- Supplied records:
- - -
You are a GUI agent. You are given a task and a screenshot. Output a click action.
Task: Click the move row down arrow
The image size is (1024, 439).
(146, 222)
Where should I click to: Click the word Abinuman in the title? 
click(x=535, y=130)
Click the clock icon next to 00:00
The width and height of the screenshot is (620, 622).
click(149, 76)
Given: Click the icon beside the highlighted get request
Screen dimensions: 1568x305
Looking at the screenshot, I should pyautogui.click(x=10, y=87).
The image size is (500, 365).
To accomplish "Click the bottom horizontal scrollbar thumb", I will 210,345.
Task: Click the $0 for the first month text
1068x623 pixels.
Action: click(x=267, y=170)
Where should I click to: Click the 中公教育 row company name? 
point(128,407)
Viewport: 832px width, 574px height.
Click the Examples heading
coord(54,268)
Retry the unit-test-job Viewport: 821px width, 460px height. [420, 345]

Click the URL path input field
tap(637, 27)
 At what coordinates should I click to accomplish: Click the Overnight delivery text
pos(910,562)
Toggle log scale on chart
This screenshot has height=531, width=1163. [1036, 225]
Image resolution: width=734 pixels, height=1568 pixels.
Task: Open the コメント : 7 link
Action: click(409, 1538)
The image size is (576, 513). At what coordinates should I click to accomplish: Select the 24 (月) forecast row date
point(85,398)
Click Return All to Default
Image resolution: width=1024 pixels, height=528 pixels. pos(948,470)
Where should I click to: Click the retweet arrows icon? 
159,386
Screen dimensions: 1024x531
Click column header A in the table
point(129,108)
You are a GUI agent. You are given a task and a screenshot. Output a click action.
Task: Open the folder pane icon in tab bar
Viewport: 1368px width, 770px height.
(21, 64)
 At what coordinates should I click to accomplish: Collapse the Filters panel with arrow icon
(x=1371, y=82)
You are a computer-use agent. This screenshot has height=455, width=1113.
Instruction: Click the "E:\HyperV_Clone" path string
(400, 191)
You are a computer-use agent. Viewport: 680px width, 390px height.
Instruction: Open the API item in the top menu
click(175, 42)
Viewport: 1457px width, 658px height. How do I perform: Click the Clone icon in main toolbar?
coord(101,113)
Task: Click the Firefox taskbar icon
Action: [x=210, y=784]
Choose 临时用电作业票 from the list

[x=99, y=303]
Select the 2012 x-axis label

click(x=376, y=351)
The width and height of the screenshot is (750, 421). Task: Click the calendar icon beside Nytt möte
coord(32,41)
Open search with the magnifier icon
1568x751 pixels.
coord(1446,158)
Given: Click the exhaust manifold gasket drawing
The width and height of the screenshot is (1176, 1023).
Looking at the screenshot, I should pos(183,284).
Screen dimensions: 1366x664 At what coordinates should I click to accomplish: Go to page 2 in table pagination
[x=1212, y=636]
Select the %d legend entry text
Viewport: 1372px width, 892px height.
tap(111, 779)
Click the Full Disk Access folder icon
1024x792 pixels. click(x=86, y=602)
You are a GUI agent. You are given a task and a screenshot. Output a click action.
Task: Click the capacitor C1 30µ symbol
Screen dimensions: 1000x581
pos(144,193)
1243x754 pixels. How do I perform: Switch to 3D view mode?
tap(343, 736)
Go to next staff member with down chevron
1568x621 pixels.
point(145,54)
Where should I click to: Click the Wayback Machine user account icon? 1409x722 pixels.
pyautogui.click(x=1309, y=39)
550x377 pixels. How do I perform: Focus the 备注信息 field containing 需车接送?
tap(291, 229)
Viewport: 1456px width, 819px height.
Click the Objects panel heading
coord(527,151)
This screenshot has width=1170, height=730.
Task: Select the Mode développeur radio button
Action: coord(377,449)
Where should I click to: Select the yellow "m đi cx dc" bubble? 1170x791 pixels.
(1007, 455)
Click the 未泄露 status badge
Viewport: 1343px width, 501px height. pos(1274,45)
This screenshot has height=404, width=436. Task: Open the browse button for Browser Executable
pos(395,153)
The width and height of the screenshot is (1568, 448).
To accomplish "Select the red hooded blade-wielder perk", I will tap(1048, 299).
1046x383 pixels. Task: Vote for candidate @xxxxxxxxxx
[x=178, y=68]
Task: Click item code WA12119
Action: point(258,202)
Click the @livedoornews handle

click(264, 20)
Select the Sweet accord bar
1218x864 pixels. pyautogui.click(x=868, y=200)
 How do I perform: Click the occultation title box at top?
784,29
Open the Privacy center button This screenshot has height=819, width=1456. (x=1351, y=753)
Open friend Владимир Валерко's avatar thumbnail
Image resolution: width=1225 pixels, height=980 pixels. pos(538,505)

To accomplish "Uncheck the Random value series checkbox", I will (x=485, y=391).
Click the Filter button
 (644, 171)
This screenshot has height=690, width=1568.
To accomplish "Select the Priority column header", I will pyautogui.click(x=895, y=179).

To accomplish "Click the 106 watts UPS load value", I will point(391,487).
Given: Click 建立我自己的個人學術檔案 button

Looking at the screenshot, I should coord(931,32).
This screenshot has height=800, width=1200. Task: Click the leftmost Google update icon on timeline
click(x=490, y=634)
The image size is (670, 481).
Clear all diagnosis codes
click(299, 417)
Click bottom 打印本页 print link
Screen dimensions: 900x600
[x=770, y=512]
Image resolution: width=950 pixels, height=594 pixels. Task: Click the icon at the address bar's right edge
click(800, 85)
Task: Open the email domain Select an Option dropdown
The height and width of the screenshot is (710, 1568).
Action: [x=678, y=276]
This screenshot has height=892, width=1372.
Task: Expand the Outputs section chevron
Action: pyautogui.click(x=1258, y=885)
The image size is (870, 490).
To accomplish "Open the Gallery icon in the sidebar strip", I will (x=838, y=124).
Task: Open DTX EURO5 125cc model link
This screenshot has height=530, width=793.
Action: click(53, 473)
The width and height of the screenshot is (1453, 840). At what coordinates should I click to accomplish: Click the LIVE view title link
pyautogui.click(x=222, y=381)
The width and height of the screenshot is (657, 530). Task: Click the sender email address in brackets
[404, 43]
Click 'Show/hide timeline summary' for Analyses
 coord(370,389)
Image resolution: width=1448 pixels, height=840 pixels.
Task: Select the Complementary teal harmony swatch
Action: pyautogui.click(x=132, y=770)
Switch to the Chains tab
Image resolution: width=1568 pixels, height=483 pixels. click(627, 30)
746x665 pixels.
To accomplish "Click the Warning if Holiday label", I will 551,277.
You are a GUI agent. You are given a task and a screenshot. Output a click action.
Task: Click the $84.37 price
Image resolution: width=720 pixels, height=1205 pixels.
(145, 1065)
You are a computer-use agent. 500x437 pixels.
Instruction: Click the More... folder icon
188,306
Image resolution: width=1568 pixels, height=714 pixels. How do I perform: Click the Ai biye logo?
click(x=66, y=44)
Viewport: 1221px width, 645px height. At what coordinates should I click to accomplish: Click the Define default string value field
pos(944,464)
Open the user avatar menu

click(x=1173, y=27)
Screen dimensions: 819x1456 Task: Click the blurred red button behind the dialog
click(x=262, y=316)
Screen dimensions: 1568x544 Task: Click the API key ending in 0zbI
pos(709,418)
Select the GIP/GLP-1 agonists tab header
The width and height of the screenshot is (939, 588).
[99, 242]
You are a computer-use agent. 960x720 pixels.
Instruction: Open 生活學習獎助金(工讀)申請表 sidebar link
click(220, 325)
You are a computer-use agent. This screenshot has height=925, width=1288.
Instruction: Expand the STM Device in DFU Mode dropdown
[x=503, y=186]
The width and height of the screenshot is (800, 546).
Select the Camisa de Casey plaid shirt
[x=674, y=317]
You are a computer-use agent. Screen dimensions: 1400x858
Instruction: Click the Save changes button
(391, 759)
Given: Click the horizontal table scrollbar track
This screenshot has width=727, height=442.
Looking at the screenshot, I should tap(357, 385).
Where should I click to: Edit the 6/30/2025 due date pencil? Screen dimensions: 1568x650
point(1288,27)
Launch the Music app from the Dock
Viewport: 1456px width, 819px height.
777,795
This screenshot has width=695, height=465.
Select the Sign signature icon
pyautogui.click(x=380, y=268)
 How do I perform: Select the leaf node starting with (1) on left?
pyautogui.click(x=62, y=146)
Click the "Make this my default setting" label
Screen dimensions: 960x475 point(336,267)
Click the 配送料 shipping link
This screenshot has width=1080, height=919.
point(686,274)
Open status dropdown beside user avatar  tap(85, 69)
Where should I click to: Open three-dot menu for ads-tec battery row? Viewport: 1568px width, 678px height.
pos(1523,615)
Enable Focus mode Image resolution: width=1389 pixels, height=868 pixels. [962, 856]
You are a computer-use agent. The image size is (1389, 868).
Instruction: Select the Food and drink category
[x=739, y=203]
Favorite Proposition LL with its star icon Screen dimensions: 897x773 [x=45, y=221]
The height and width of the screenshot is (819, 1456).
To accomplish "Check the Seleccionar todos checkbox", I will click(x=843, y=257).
- - -
- The request:
Return the entries above exactly as they appear, starting with the line that contains "Go to next staff member with down chevron" and continuing through the line that contains "tap(291, 229)".

- Task answer:
Go to next staff member with down chevron
1568x621 pixels.
point(145,54)
Where should I click to: Click the Wayback Machine user account icon? 1409x722 pixels.
pyautogui.click(x=1309, y=39)
550x377 pixels. How do I perform: Focus the 备注信息 field containing 需车接送?
tap(291, 229)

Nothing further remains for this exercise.